Early-stage investments signal investor shift toward infrastructure startups

Startup investments in January 2026 show a clear pattern — capital is moving away from consumer hype and toward operational technology businesses that improve security, transactions and commerce efficiency.

Several young startups raised fresh capital across proptech, cybersecurity and AI-driven retail enablement sectors, indicating investor preference for revenue-linked models rather than user-growth-only companies.


Key funding rounds

Truva — $7.3 Million (Series A)
Real estate technology startup Truva raised Series A funding to build transaction infrastructure for property buying, verification and documentation processes. The company aims to digitise fragmented property workflows for brokers and developers.

Veera — $4 Million (Seed)
Cybersecurity startup Veera secured seed funding to expand threat detection and enterprise security solutions, targeting growing digital adoption among businesses and SaaS platforms.
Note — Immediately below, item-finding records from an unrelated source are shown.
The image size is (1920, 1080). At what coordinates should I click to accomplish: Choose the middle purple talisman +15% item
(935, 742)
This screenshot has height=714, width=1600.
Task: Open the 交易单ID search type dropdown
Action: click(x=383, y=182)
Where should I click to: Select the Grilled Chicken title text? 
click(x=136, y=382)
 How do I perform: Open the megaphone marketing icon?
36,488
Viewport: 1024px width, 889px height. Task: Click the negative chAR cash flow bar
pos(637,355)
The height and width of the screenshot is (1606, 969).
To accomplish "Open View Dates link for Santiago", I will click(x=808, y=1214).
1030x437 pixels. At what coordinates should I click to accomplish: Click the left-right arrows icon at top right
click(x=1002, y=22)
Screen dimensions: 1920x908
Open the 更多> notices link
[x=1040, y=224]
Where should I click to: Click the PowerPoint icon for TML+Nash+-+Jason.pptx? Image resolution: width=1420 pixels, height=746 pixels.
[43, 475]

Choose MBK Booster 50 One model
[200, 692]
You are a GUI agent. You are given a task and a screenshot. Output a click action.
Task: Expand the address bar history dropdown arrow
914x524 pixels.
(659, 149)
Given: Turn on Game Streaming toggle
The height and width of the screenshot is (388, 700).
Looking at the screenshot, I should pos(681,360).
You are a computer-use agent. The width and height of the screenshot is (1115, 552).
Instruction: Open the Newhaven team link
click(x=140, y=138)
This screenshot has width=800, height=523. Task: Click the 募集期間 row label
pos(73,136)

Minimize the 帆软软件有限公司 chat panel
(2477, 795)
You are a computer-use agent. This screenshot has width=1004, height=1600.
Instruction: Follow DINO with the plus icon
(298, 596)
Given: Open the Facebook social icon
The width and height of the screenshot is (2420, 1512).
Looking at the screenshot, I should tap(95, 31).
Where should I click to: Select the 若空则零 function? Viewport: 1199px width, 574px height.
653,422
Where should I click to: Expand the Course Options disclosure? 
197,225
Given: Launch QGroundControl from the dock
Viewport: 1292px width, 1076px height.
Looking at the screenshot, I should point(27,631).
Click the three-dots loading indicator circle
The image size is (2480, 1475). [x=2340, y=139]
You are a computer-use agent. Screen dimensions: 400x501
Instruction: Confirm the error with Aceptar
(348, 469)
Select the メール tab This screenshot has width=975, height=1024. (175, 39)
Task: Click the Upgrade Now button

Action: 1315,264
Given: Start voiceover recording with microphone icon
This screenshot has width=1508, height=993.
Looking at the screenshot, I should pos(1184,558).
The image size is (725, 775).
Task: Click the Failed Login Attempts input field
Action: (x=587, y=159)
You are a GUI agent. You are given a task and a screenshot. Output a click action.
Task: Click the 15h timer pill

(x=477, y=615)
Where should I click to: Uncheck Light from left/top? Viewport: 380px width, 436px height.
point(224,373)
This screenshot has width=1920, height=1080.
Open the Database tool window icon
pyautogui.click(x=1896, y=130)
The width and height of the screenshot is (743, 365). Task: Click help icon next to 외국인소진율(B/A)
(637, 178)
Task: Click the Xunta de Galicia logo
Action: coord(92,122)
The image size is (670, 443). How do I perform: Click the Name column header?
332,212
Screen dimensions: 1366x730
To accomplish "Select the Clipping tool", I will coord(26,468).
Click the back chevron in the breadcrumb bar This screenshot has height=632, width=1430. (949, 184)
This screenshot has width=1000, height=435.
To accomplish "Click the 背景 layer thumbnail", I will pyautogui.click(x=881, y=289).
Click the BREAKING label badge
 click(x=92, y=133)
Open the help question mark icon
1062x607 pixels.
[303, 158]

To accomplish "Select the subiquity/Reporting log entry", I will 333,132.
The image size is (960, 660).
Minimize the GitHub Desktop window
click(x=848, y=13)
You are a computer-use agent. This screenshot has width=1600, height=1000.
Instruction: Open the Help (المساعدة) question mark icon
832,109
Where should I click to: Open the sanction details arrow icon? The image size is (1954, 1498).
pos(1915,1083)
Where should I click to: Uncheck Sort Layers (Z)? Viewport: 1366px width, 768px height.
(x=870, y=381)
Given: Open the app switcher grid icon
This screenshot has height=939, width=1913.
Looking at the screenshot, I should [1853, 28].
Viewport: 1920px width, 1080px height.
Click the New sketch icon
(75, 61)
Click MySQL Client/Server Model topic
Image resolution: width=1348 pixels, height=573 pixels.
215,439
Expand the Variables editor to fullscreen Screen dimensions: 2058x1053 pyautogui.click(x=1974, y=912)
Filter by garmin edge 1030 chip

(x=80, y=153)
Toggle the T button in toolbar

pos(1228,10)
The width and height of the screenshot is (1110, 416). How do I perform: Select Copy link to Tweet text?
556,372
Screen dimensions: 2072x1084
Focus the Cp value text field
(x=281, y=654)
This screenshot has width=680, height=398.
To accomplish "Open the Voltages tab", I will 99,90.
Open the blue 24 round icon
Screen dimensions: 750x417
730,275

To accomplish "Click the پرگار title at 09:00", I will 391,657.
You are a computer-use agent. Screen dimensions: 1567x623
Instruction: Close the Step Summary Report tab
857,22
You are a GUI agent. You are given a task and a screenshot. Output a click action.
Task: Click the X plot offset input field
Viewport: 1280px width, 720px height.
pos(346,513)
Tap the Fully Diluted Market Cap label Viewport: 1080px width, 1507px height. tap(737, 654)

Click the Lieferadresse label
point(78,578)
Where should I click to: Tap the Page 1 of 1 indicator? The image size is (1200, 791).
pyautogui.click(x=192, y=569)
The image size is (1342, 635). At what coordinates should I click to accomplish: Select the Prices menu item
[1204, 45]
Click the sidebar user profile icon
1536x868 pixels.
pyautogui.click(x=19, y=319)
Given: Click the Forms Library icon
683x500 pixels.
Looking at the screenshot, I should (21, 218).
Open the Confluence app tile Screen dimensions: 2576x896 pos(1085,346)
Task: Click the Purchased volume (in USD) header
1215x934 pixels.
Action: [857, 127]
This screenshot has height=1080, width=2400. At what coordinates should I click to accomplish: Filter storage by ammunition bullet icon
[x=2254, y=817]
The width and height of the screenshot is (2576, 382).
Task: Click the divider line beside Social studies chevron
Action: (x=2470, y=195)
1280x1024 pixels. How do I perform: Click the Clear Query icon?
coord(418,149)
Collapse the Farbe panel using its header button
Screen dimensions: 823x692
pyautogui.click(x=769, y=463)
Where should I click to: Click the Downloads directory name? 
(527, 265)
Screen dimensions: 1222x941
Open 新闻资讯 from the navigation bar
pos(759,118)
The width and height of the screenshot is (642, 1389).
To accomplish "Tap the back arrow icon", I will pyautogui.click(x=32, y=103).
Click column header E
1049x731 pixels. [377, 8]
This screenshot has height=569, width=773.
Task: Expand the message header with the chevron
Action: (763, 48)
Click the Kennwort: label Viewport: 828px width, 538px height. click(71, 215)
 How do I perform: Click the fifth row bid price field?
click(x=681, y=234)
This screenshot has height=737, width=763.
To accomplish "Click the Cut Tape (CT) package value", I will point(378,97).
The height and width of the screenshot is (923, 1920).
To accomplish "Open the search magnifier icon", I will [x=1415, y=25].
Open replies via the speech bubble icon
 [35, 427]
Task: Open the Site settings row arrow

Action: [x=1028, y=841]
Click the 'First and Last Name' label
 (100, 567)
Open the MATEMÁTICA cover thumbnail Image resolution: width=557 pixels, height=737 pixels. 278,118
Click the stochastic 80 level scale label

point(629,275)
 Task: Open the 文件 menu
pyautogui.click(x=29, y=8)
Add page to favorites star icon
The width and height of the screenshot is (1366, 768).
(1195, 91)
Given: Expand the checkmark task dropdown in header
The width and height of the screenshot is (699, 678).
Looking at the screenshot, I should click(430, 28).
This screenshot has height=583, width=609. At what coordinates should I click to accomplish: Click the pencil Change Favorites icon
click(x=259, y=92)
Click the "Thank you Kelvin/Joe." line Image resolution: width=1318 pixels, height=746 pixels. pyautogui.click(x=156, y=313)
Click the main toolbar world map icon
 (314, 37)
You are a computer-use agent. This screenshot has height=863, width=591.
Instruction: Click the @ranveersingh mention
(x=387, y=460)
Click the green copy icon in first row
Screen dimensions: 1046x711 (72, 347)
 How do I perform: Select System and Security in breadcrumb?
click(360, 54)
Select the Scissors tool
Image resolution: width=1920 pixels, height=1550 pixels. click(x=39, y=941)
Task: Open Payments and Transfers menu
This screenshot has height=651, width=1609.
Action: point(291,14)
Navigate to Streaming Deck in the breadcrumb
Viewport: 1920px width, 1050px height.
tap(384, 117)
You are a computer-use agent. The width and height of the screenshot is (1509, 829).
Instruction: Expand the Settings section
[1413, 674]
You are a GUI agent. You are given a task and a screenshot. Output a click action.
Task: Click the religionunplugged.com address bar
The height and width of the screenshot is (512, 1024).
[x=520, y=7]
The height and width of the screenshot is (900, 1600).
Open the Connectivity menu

Nitro Commerce — $5 Million (Series A)
AI-powered commerce platform Nitro Commerce raised Series A funding to help online sellers optimise pricing, cataloguing and demand prediction using machine learning tools.


What investors are signalling

January’s deals show a trend:

  • Not consumer apps
  • Not quick-commerce clones
  • Not discount marketplaces

Funding is moving toward business infrastructure startups — companies that help other businesses operate better.


Why this matters for MSMEs

These startups do not compete with small businesses — they enable them.

MSMEs adopting such platforms can gain:

  • Faster property transactions
  • Better cybersecurity protection
  • Smarter ecommerce pricing & inventory planning

Instead of disruption, the current startup cycle is focused on productivity enhancement.